Skip to main content
Version: 22.3

Protobuf Deserialization

If you have one or more topics that contain Protobuf serialized messages, you can configure Redpanda Console to deserialize the binary content into JSON, which makes the message human-readable. The resulting message can also be used in the programmable push filters like a JavaScript object.

Protobuf serialization is commonly used with Kafka clusters in two ways:

  • With schema registry (schema meta information gets embedded as part of the record's value)
  • To write Protobuf serialized content into Kafka topics without a binary or custom wrapper

This is a technical difference because most Kafka clients that serialize Protobuf messages put the serialized byte array into a binary wrapper that contains meta information such as the schema ID or the used prototypes. Therefore, the application that deserializes the Kafka records has to recognize the format. Redpanda Console supports both formats. The deserialization process requires Redpanda Console to be aware of the used .proto files as well as a mapping what prototype should be used for each topic. This information can either be sourced from the schema registry or by providing additional configuration so that the files can be pulled from the local filesystem or a GitHub repository.

info

To support imports, all prototypes are first registered in a proto registry, so that your imports can be resolved. You must also ensure that all imported prototypes are part of the repository.
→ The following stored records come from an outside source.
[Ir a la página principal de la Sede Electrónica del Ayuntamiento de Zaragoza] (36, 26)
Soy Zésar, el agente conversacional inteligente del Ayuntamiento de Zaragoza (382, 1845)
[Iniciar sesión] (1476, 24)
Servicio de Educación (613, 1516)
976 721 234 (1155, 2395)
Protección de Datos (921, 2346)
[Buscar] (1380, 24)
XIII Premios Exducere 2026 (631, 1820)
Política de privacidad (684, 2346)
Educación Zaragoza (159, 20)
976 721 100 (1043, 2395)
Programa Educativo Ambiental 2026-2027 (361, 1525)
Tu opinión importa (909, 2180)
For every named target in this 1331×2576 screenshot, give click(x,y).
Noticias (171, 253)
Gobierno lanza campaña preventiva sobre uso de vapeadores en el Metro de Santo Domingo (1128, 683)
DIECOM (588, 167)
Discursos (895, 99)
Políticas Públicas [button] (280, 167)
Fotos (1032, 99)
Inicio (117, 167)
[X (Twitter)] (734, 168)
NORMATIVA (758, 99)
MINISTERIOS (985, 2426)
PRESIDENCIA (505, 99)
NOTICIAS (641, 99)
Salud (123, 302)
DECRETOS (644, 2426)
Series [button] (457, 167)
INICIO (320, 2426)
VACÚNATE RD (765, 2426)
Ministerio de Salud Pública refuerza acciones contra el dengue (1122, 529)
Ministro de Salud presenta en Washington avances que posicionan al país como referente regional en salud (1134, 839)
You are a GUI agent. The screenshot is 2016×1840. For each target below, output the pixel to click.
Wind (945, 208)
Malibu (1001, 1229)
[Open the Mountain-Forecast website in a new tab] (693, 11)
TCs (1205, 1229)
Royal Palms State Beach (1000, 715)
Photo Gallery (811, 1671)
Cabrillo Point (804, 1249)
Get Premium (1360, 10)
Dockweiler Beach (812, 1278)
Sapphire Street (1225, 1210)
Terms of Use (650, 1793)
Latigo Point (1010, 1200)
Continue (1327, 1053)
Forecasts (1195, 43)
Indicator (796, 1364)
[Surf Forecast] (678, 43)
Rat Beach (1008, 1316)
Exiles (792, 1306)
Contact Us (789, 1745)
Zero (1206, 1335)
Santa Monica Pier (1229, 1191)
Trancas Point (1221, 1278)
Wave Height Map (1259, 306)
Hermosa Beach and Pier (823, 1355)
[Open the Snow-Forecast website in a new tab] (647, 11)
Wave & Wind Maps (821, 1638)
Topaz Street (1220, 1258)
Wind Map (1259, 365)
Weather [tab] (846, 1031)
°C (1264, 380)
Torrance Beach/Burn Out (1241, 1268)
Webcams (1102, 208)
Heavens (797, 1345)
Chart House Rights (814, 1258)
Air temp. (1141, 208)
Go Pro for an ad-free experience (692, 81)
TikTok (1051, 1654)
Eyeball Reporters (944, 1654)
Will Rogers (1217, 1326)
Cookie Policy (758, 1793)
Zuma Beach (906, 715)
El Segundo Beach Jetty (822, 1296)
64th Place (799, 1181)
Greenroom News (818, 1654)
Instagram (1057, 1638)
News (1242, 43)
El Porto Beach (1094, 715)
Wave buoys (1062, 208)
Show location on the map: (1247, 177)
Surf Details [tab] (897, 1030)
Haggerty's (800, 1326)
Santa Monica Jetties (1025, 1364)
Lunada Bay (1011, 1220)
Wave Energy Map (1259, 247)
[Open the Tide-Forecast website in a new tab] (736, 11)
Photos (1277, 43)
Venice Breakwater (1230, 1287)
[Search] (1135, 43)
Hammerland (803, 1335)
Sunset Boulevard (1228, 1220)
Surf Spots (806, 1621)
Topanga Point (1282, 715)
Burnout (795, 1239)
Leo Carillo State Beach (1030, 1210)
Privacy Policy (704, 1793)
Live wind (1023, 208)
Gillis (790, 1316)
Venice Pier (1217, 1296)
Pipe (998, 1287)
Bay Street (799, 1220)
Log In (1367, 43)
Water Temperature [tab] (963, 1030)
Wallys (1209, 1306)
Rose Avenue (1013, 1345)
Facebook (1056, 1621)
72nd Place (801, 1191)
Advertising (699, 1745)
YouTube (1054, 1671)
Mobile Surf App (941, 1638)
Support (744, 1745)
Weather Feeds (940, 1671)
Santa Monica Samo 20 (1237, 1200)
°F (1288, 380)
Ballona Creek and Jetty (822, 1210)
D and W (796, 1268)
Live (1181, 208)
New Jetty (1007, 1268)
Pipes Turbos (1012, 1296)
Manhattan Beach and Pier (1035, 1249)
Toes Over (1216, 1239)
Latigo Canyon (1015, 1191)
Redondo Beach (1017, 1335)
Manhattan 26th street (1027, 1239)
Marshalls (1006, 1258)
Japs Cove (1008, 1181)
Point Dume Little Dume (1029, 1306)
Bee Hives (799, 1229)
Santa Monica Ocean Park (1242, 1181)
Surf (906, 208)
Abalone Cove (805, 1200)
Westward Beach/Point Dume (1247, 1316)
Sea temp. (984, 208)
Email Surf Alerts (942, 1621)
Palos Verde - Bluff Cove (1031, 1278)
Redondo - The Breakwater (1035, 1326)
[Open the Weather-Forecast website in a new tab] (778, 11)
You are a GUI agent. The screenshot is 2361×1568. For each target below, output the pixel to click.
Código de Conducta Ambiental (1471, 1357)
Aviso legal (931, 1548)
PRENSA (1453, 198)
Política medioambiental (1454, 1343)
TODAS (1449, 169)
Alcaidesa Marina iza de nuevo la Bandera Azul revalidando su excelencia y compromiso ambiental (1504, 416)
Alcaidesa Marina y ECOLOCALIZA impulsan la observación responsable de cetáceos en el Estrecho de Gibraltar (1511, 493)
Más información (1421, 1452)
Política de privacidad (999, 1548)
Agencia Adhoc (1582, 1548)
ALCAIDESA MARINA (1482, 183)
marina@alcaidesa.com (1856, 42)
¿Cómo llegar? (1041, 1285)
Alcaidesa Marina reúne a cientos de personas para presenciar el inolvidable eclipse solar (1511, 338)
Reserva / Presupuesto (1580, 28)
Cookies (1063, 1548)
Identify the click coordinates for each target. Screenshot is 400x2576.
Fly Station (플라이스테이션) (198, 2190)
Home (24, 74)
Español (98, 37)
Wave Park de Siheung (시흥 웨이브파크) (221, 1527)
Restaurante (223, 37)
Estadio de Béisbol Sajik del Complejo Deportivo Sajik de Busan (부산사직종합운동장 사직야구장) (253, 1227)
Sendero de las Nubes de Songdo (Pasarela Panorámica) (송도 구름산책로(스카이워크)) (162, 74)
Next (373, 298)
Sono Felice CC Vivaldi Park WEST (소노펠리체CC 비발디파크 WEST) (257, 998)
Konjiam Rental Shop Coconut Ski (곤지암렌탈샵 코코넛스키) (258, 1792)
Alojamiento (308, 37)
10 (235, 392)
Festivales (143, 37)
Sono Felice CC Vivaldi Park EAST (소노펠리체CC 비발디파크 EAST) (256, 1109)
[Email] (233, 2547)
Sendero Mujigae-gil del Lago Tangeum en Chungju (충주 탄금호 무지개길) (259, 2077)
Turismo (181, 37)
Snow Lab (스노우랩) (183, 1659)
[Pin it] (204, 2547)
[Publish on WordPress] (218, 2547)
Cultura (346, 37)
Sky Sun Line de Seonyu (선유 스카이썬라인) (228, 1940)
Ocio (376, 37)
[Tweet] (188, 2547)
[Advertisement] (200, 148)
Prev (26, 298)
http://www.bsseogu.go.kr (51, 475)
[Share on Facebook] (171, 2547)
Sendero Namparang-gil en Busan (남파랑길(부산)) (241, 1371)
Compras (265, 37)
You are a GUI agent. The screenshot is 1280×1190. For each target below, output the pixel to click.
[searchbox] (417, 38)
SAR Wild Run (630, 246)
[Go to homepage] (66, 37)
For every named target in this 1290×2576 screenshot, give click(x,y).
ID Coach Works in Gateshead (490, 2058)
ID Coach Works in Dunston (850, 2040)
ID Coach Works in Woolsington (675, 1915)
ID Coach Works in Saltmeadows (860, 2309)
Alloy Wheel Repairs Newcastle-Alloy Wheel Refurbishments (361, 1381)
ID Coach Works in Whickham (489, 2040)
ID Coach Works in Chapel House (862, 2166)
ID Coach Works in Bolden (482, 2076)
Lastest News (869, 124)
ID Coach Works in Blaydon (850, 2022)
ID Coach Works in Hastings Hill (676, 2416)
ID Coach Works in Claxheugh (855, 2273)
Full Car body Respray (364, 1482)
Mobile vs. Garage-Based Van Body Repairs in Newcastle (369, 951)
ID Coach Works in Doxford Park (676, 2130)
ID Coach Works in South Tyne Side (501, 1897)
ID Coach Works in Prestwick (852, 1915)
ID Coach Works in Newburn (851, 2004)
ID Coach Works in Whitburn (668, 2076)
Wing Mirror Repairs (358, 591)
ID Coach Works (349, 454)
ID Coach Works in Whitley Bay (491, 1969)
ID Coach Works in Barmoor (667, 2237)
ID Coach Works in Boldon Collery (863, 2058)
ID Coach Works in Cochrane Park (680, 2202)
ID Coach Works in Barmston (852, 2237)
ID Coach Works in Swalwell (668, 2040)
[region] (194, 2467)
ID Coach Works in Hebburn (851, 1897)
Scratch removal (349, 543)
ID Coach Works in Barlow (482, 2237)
Standard types (such as Google's timestamp type) are included by default, so you don't need to add them.

Schema registry

Messages that have been serialized using Confluent's KafkaProtobufSerializer can only be deserialized if the schema registry is configured. Unlike other providers, the schema registry does not require you to set up mappings that define what topics use which prototypes. Instead, this information is inferred from the messages, and the schema registry finds the right prototype for deserialization.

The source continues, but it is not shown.